!This post is an introduction to SNI-SLAM from my “Academic Paper Writing” course.
SNI-SLAM: Semantic Neural Implicit SLAM
yulinJoseph 2024.10.12
Table of Contents
1. Prerequisites
What are SLAM and NeRF?
2. Related Work
Previous Approaches and (Dis)Advantages
3. Methodology
Hierarchical Semantic Representation, Cross-Attention,
Internal Fusion-Based Decoder and Feature Loss
4. Conclusion
Performance and ?
01 Prerequisites
SLAM: Simultaneous Localization and Mapping
- Two key tasks:
- Localization: Determining the precise position and orientation (such as x, y, z coordinates and the direction) of the robot or device in the environment in real-time.

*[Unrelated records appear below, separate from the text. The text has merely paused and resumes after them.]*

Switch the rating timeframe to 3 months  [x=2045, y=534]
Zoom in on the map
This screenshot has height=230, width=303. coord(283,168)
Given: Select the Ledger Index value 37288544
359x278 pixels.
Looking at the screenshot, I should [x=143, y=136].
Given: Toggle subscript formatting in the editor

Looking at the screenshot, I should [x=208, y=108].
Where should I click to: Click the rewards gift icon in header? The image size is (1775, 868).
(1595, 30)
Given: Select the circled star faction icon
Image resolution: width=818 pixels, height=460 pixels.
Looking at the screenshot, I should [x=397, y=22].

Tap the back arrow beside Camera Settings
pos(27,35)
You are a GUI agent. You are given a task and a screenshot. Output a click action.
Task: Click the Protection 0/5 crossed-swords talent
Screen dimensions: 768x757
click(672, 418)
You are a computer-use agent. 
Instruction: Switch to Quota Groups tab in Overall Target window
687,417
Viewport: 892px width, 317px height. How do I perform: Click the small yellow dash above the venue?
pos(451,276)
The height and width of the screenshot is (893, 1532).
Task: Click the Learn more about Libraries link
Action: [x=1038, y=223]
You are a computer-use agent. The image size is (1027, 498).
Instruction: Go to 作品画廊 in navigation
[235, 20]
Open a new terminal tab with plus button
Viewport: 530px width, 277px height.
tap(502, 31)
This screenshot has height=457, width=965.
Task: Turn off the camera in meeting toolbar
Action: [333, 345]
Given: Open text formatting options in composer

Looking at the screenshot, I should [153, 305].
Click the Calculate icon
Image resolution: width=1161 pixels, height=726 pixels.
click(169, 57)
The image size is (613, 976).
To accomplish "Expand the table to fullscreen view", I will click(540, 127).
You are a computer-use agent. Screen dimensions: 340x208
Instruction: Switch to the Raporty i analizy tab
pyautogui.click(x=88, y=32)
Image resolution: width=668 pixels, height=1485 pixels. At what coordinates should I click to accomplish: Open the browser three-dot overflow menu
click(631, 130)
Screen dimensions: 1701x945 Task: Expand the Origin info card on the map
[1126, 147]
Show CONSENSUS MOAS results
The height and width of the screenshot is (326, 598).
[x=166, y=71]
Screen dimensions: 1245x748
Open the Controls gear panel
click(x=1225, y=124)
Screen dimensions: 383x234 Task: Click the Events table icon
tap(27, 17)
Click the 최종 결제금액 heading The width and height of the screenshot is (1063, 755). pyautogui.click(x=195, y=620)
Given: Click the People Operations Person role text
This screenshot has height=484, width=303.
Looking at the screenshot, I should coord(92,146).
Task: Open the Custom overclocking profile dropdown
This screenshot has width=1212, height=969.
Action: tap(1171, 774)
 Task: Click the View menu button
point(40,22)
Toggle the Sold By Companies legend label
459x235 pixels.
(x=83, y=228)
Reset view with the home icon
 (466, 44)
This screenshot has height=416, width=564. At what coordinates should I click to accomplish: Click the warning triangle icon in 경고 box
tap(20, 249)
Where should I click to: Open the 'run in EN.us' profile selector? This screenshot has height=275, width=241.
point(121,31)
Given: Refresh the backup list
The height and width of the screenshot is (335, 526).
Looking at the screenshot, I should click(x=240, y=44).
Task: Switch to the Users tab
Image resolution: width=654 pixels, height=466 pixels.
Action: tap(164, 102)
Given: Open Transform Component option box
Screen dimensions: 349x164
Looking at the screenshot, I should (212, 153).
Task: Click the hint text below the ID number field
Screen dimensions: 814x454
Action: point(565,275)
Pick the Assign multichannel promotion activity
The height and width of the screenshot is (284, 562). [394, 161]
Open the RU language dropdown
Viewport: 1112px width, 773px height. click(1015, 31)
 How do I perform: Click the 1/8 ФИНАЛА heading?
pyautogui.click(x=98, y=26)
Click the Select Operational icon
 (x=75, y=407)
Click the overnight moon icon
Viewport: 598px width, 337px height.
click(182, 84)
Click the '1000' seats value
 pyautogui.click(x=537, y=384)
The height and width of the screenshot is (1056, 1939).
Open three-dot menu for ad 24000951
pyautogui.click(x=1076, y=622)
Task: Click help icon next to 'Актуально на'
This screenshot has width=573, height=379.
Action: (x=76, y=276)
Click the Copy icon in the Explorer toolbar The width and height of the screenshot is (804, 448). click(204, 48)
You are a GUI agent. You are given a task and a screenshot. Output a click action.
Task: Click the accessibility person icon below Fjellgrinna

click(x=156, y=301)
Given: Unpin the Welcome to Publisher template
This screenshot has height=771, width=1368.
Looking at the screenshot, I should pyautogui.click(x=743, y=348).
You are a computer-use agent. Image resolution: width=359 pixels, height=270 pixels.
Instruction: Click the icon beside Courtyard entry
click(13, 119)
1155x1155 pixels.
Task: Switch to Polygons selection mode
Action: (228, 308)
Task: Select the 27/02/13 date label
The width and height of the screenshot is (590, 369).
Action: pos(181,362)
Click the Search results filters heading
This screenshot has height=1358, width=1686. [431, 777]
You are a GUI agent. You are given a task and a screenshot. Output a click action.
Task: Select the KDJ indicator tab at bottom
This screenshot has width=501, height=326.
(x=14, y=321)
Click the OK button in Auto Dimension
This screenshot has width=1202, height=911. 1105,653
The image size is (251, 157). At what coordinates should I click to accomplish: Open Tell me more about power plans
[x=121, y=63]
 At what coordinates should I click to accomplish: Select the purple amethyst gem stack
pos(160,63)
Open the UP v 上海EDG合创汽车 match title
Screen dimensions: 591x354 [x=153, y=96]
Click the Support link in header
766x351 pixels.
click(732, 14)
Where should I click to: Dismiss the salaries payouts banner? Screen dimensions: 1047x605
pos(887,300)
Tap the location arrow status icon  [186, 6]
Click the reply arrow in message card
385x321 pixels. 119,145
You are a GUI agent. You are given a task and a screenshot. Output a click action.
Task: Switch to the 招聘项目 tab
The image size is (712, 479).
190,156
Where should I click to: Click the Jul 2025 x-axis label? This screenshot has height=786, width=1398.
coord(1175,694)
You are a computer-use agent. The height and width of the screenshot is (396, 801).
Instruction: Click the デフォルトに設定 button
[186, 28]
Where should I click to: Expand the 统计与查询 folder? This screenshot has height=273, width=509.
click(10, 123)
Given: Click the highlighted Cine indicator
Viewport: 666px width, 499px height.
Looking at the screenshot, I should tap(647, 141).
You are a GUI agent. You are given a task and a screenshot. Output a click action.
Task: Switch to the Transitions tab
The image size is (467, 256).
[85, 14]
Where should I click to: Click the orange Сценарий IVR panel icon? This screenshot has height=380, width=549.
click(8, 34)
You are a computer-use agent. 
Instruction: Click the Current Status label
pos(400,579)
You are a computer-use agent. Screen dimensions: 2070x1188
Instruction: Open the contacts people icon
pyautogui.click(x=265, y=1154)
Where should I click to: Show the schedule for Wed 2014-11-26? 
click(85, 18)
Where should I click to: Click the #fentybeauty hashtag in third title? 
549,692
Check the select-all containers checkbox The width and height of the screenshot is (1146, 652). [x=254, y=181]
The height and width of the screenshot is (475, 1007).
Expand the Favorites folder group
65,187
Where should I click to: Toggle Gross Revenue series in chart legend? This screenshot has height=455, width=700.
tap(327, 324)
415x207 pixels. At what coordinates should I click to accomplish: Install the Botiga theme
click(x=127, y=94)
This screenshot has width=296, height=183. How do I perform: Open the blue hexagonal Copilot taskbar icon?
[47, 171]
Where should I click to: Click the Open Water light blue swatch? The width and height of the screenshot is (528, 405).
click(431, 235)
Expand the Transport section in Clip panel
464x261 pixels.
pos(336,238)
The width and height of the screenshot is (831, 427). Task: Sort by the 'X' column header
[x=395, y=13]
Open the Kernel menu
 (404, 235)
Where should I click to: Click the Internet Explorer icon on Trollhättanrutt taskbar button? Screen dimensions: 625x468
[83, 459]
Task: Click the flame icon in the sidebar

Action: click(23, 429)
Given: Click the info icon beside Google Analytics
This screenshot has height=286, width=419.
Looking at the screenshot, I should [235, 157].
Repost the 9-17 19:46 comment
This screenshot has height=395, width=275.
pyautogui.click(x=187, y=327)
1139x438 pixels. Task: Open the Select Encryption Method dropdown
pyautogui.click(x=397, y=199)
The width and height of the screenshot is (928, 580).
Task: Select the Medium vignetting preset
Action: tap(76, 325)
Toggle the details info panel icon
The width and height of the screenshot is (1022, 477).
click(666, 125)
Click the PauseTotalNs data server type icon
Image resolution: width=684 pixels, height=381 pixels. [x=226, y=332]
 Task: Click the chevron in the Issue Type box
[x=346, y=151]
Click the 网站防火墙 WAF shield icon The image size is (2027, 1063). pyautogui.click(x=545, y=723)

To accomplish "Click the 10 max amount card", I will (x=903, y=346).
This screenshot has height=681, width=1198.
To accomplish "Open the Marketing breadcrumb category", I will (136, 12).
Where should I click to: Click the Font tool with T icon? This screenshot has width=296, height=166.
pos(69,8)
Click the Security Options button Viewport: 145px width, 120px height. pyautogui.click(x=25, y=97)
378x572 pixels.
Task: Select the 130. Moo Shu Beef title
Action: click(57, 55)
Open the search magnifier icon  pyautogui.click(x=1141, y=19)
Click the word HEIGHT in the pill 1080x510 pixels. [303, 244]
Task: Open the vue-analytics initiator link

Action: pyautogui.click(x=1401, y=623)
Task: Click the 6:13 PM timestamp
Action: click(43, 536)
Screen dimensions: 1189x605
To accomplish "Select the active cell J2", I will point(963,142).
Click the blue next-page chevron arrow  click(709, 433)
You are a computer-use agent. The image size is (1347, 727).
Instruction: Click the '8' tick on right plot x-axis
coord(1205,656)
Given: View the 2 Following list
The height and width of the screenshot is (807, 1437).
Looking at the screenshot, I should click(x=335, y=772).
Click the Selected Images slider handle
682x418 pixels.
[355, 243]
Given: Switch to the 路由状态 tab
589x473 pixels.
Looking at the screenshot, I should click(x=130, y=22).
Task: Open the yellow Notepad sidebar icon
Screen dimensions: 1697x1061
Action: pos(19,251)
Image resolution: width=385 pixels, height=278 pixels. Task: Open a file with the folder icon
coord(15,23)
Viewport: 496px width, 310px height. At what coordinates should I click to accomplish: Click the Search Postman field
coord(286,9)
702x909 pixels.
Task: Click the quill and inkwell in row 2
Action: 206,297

- Mapping: Generating a real-time map of the environment surrounding the device, including the location and shape of obstacles in the environment.
- Main steps:
- Sensor Data Collection, Feature Extraction and Matching, Position Estimation and Map Construction, Loop Closure Detection
01 Prerequisites
SLAM
01 Prerequisites
The core idea of NeRF is to use a neural network to represent the 3D space of a scene. In this scene, the position and viewing direction of each point are input into the network, and the network outputs the color (RGB) and volume density of that point. Through volume rendering techniques, NeRF can sample multiple 3D points along each ray (a ray projected from the camera into the scene), and finally generate the color for each pixel, synthesizing an image.
02 Related Work
Why SLAM with NeRF?
“Traditional semantic SLAM has limitations including its inability to predict unknown areas and high storage space requirements.”
- Advantages of Using NeRF:
- Continuous Scene Representation
- High-Quality Reconstruction
- Multi-Modal Information Fusion
- Low Storage Requirement
- Viewpoint Independence
02 Related Work
Two Challenges of Semantic NeRF-based SLAM:
Appearance, geometry and semantic information are interrelated, so processing them independently will lose interact connections, leading to an incomplete understanding of the image or scene.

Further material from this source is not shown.